Methods: Fifty-nine SIVD patients with (subcortical vascular cognitive impairment, SVCI, N = 30) and without (pre-SVCI, N = 29) cognitive impairment and 30 normal controls (NC, N = 30) underwent high-resolution structural MRI and neuropsychological examinations. The differences in gray matter asymmetry among the three groups were estimated by using one-way ANOVA. Moreover, partial correlation analysis was performed to explore the relationships between the asymmetry index (AI) values and cognitive assessments controlled for age, sex, and education.

Results: The gray matter asymmetries in the fusiform and parahippocampal gyruses of the SVCI group were significantly different from those of the NC group and the pre-SVCI group, while no differences were found between the NC group and the pre-SVCI group in the same areas. More specifically, in the fusiform and parahippocampal gyruses, the SVCI group displayed a dramatic rightward asymmetry, whereas the NC group and pre-SVCI group exhibited a marked leftward asymmetry. The results of the correlation analysis showed that the “mean AI” in significant cluster was strongly correlated with the changes in cognitive outcomes.

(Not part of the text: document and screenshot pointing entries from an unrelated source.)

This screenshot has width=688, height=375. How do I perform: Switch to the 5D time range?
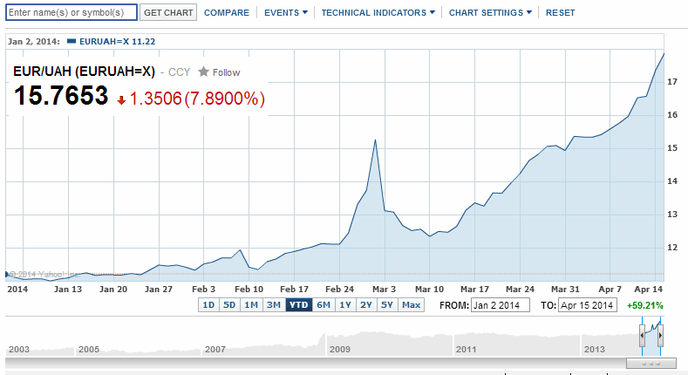(229, 305)
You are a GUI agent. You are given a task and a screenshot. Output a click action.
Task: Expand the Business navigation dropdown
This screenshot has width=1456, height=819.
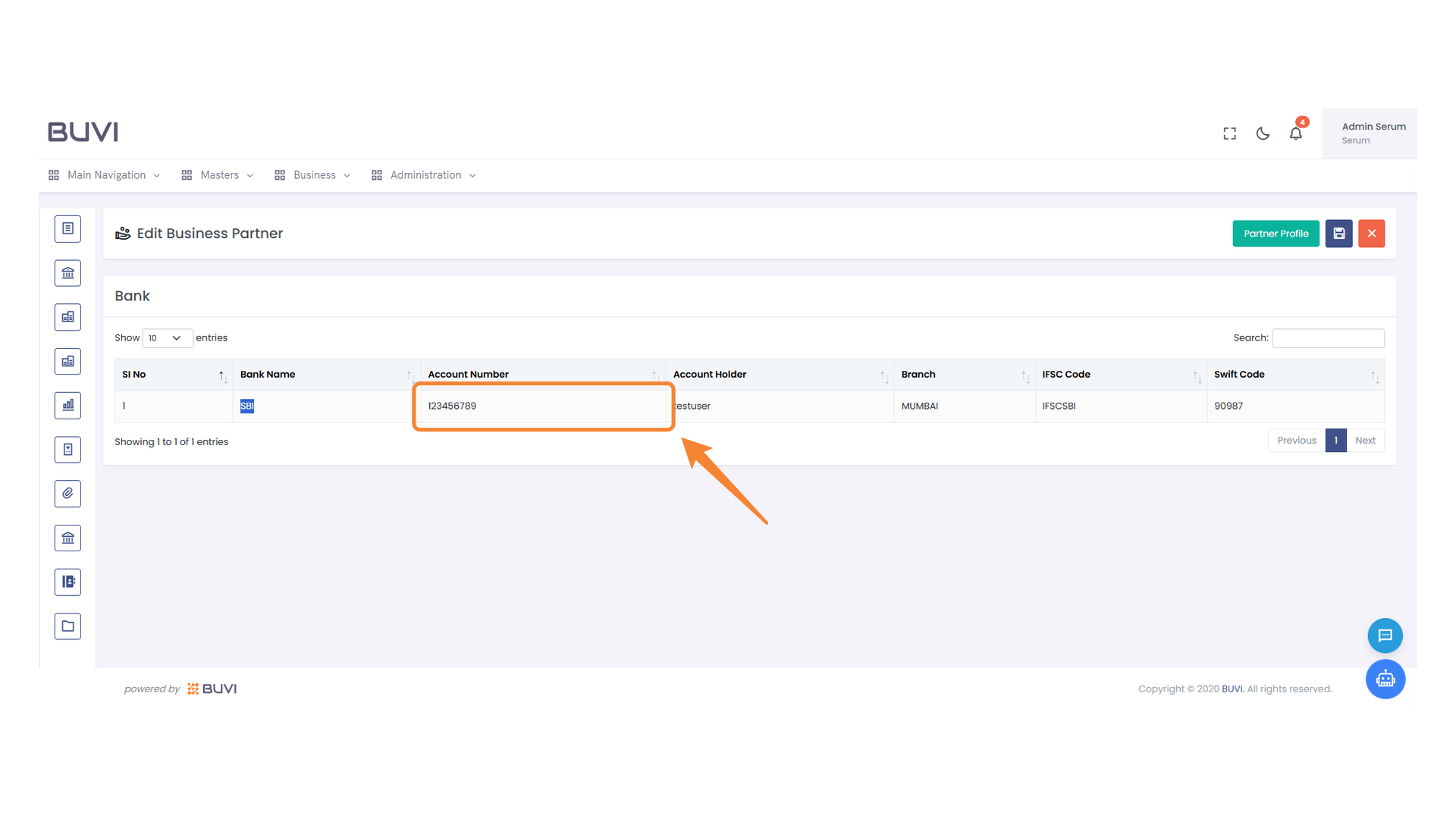click(x=314, y=174)
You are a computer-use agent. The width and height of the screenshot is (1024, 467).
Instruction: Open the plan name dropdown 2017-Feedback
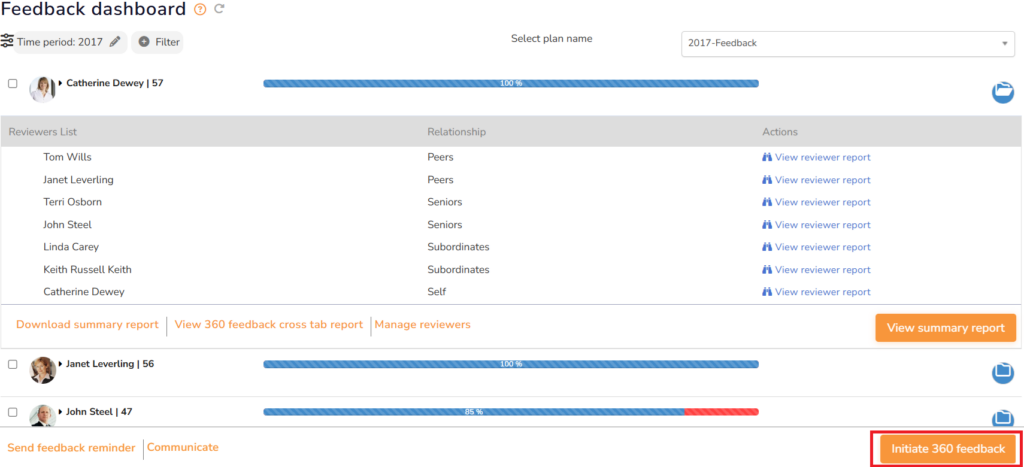pyautogui.click(x=847, y=44)
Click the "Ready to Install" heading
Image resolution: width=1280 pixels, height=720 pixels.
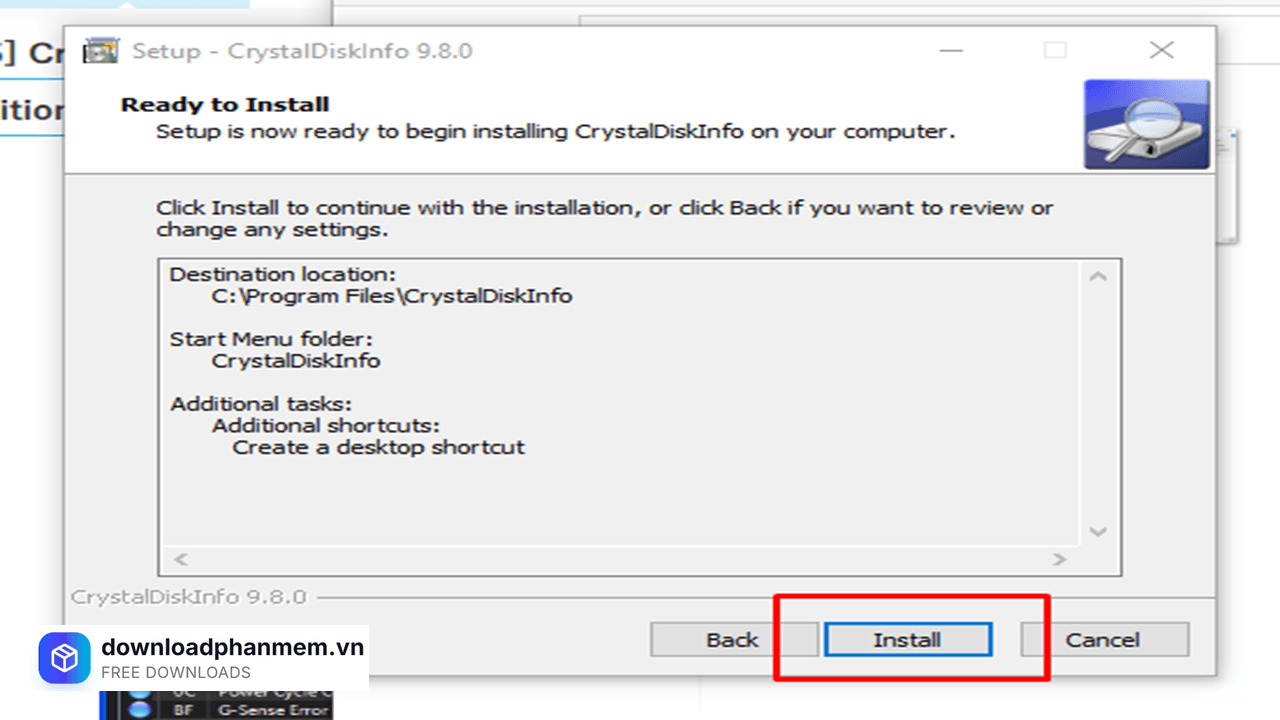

Conclusion: This study demonstrated different lateralization in the fusiform and parahippocampal gyruses of SIVD patients with cognitive impairment compared to healthy subjects and SIVD patients without cognitive decline. Our findings may contribute to better understanding the possible mechanism of cognitive impairment in patients with SIVD, and they suggest the possibility of using gray matter asymmetry as a biomarker for disease progression.